TASK DETAILS: Restate word for word the lines below from the one that has "Where should I click to: Click the Club" through the one that has "How do I perform: Select", keeping both and dropping all pictures.

Saved entries
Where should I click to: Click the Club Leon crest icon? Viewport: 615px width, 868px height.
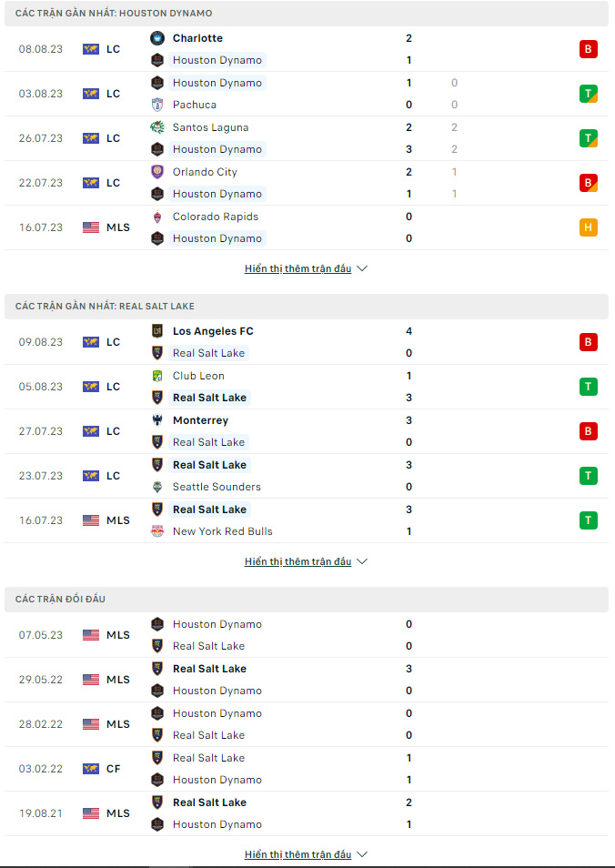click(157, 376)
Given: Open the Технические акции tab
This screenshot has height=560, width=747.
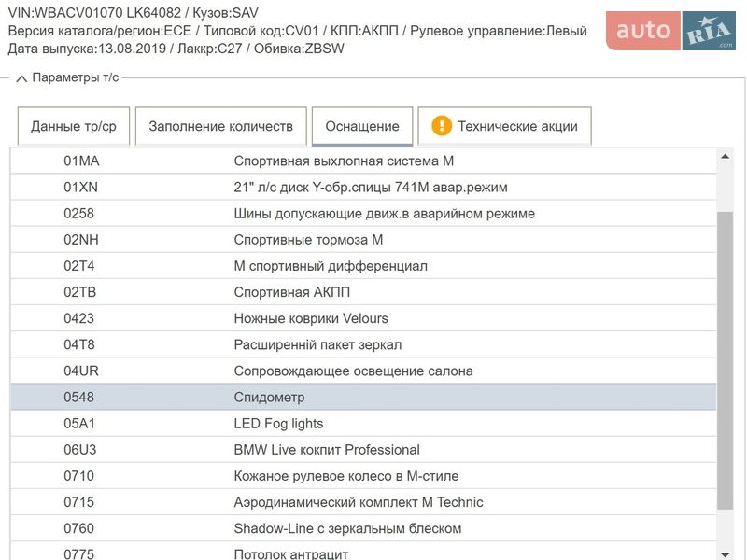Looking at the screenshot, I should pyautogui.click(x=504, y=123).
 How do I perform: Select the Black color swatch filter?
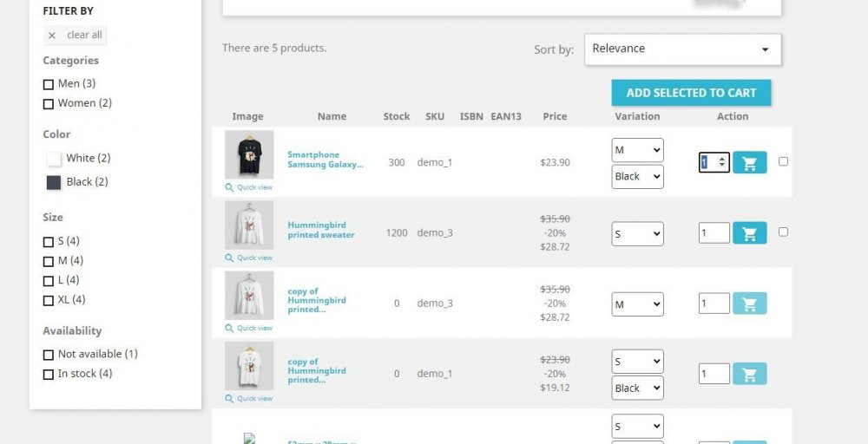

...

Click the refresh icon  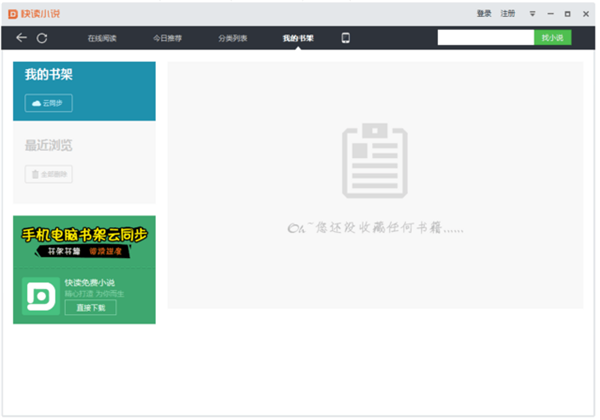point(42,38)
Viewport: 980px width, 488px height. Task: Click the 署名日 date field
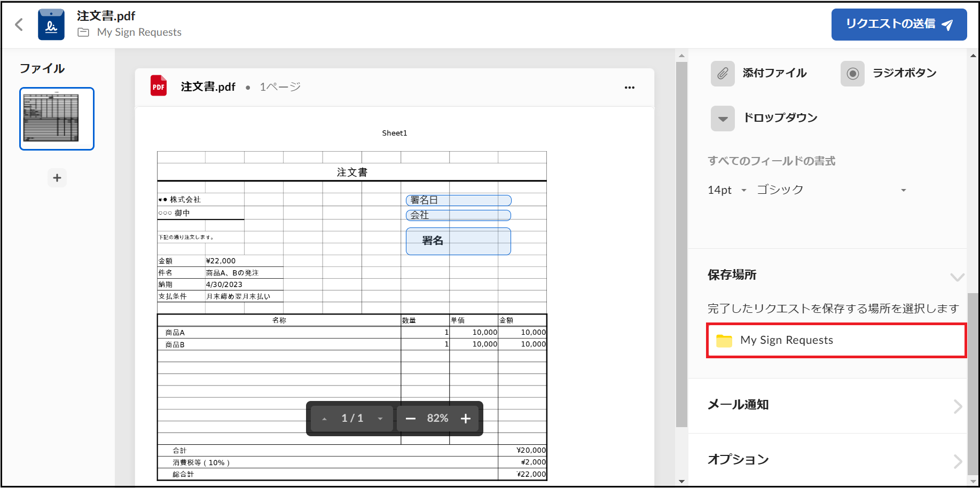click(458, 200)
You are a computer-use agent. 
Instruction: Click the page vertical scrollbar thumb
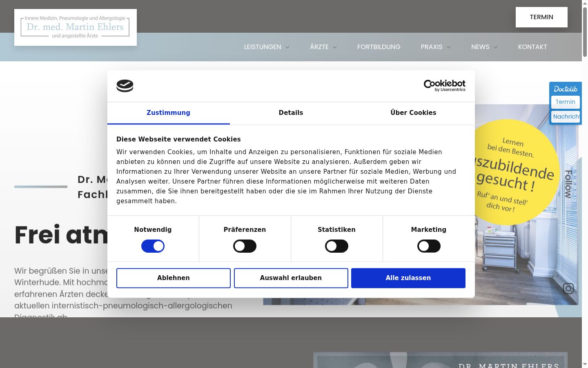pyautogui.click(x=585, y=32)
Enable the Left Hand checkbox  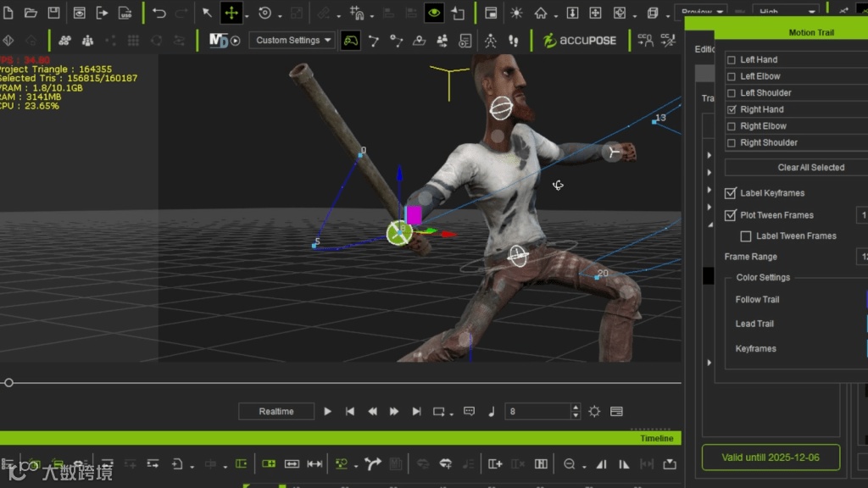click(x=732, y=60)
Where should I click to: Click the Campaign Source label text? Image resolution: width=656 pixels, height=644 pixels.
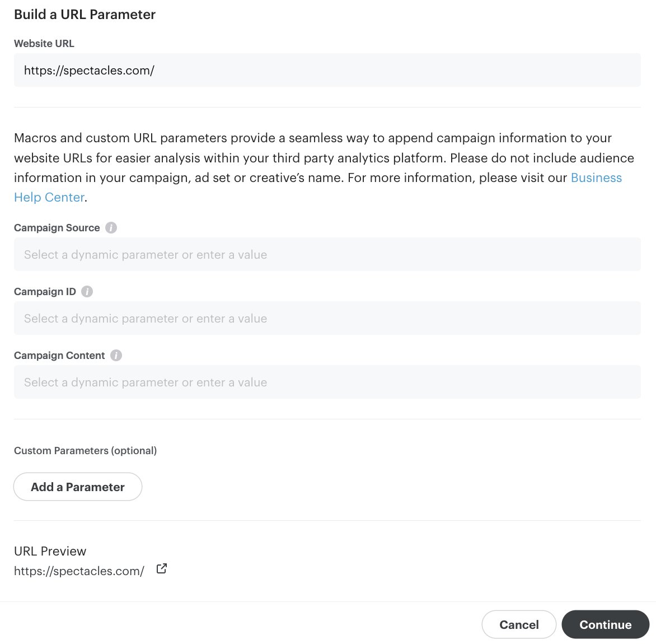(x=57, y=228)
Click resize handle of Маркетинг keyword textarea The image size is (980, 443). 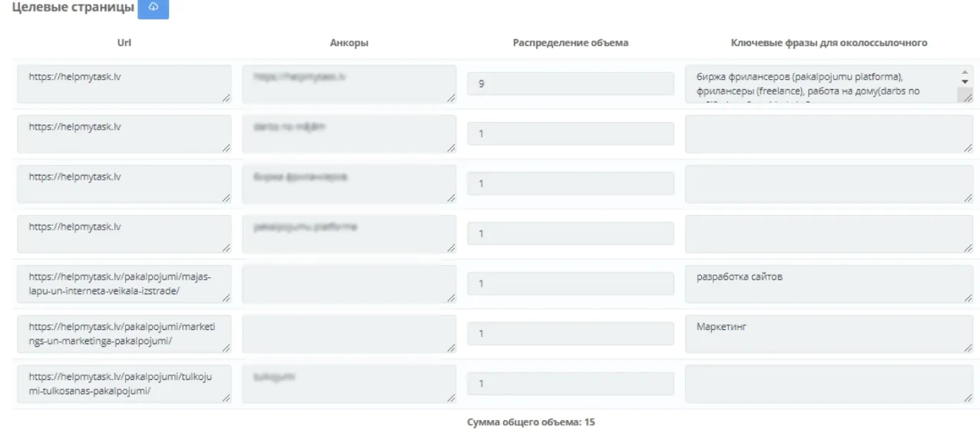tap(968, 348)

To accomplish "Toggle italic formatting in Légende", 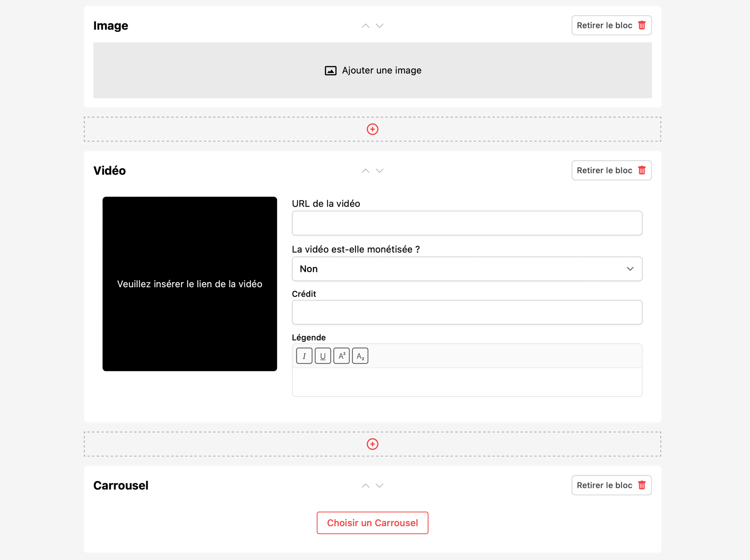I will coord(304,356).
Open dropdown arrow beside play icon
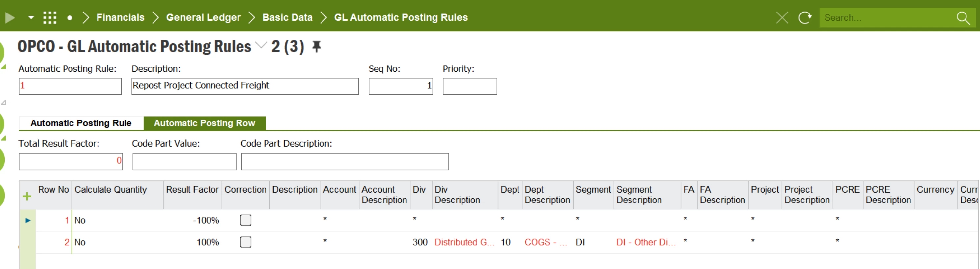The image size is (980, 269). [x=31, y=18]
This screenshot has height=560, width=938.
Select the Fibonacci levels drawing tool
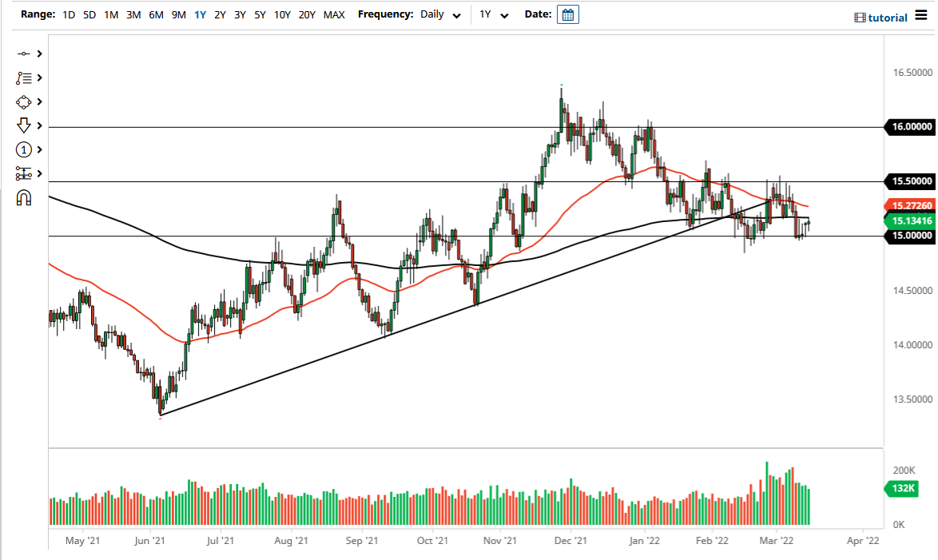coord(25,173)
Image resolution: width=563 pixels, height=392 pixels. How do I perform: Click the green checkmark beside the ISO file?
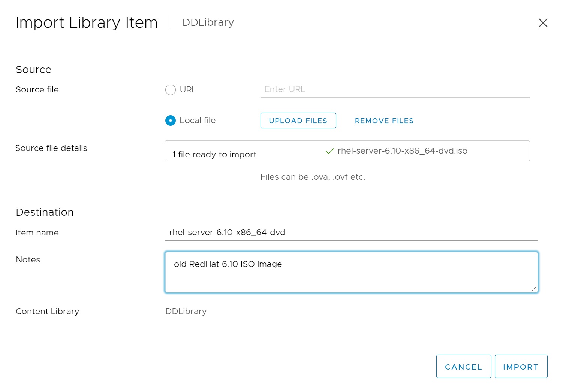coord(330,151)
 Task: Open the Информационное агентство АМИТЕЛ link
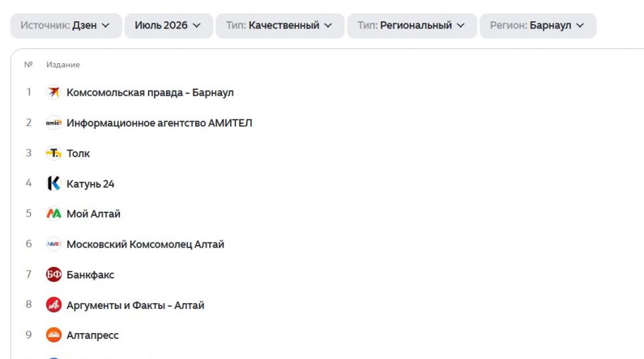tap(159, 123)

...

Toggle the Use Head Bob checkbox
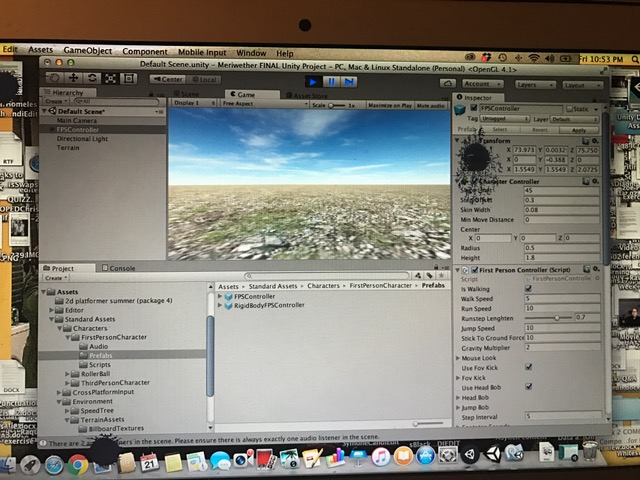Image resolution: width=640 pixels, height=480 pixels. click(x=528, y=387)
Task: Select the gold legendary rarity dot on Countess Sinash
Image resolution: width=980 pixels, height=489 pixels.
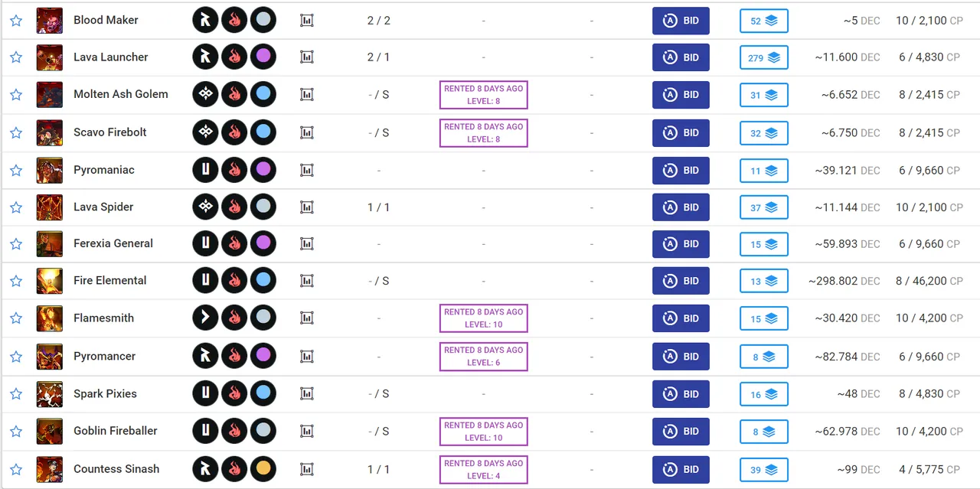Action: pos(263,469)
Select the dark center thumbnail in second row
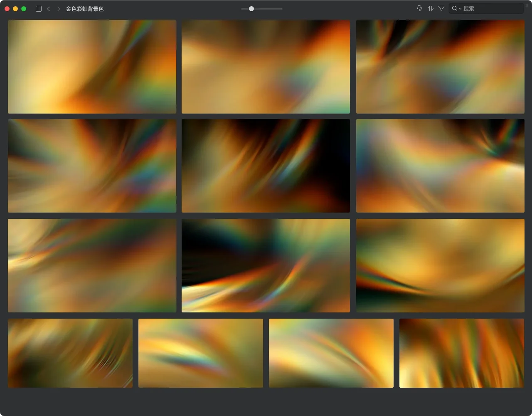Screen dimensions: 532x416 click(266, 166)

ANSWER FOR THE TASK:
Where should I click to: Click the Club Leon crest icon? Viewport: 615px width, 868px height.
click(157, 376)
Given: Open the Технические акции tab
This screenshot has height=560, width=747.
Looking at the screenshot, I should pyautogui.click(x=504, y=123).
 How do I perform: Select the Black color swatch filter?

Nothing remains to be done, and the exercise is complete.